▽
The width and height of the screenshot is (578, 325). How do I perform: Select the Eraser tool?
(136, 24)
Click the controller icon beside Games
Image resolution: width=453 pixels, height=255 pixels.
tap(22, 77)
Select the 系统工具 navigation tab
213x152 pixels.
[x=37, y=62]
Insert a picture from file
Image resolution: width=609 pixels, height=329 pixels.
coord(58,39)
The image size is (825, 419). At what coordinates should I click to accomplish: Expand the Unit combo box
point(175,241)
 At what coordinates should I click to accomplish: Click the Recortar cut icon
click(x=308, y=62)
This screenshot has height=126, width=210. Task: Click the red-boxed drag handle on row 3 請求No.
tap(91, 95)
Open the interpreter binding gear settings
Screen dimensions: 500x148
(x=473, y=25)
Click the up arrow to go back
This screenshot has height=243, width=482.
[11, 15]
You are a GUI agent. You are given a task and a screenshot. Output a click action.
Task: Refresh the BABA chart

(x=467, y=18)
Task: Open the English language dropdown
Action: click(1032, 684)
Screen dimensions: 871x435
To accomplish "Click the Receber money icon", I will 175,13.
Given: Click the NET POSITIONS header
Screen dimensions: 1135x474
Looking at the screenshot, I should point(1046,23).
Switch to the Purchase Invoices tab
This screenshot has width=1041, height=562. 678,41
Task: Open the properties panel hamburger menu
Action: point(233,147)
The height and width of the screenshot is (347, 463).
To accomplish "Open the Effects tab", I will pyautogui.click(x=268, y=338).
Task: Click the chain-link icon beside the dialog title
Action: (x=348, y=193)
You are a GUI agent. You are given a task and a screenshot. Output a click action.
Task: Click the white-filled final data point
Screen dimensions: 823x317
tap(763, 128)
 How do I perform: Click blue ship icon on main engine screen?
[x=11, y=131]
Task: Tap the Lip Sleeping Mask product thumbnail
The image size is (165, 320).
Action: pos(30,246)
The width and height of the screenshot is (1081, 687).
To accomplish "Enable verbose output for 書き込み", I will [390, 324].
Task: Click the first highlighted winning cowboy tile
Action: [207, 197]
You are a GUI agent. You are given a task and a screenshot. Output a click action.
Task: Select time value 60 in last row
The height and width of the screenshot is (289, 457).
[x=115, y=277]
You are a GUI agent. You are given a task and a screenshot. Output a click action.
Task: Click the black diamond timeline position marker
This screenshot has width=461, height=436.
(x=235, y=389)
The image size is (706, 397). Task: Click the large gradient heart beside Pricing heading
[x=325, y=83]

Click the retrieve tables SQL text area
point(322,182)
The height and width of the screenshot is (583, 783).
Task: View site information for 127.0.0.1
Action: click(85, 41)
△
For each line in the data, set it down again exactly.

The width and height of the screenshot is (578, 325). How do I perform: Select the Eraser tool?
(136, 24)
Click the controller icon beside Games
Image resolution: width=453 pixels, height=255 pixels.
tap(22, 77)
Select the 系统工具 navigation tab
213x152 pixels.
[x=37, y=62]
Insert a picture from file
Image resolution: width=609 pixels, height=329 pixels.
coord(58,39)
The image size is (825, 419). At what coordinates should I click to accomplish: Expand the Unit combo box
point(175,241)
 At what coordinates should I click to accomplish: Click the Recortar cut icon
click(x=308, y=62)
This screenshot has height=126, width=210. Task: Click the red-boxed drag handle on row 3 請求No.
tap(91, 95)
Open the interpreter binding gear settings
Screen dimensions: 500x148
(x=473, y=25)
Click the up arrow to go back
This screenshot has height=243, width=482.
[11, 15]
You are a GUI agent. You are given a task and a screenshot. Output a click action.
Task: Refresh the BABA chart

(x=467, y=18)
Task: Open the English language dropdown
Action: click(1032, 684)
Screen dimensions: 871x435
To accomplish "Click the Receber money icon", I will 175,13.
Given: Click the NET POSITIONS header
Screen dimensions: 1135x474
Looking at the screenshot, I should point(1046,23).
Switch to the Purchase Invoices tab
This screenshot has width=1041, height=562. 678,41
Task: Open the properties panel hamburger menu
Action: point(233,147)
The height and width of the screenshot is (347, 463).
To accomplish "Open the Effects tab", I will pyautogui.click(x=268, y=338).
Task: Click the chain-link icon beside the dialog title
Action: (x=348, y=193)
You are a GUI agent. You are given a task and a screenshot. Output a click action.
Task: Click the white-filled final data point
Screen dimensions: 823x317
tap(763, 128)
 How do I perform: Click blue ship icon on main engine screen?
[x=11, y=131]
Task: Tap the Lip Sleeping Mask product thumbnail
The image size is (165, 320).
Action: pos(30,246)
The width and height of the screenshot is (1081, 687).
To accomplish "Enable verbose output for 書き込み", I will [390, 324].
Task: Click the first highlighted winning cowboy tile
Action: [207, 197]
You are a GUI agent. You are given a task and a screenshot. Output a click action.
Task: Select time value 60 in last row
The height and width of the screenshot is (289, 457).
[x=115, y=277]
You are a GUI agent. You are given a task and a screenshot. Output a click action.
Task: Click the black diamond timeline position marker
This screenshot has width=461, height=436.
(x=235, y=389)
The image size is (706, 397). Task: Click the large gradient heart beside Pricing heading
[x=325, y=83]

Click the retrieve tables SQL text area
point(322,182)
The height and width of the screenshot is (583, 783).
Task: View site information for 127.0.0.1
Action: click(85, 41)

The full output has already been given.